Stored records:
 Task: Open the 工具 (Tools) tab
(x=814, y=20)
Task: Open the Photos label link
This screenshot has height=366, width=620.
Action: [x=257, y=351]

TASK DIRECTIONS:
What is needed is an exact copy of every entry.

YOUR RESPONSE:
 Task: Open the 工具 (Tools) tab
(x=814, y=20)
Task: Open the Photos label link
This screenshot has height=366, width=620.
Action: [x=257, y=351]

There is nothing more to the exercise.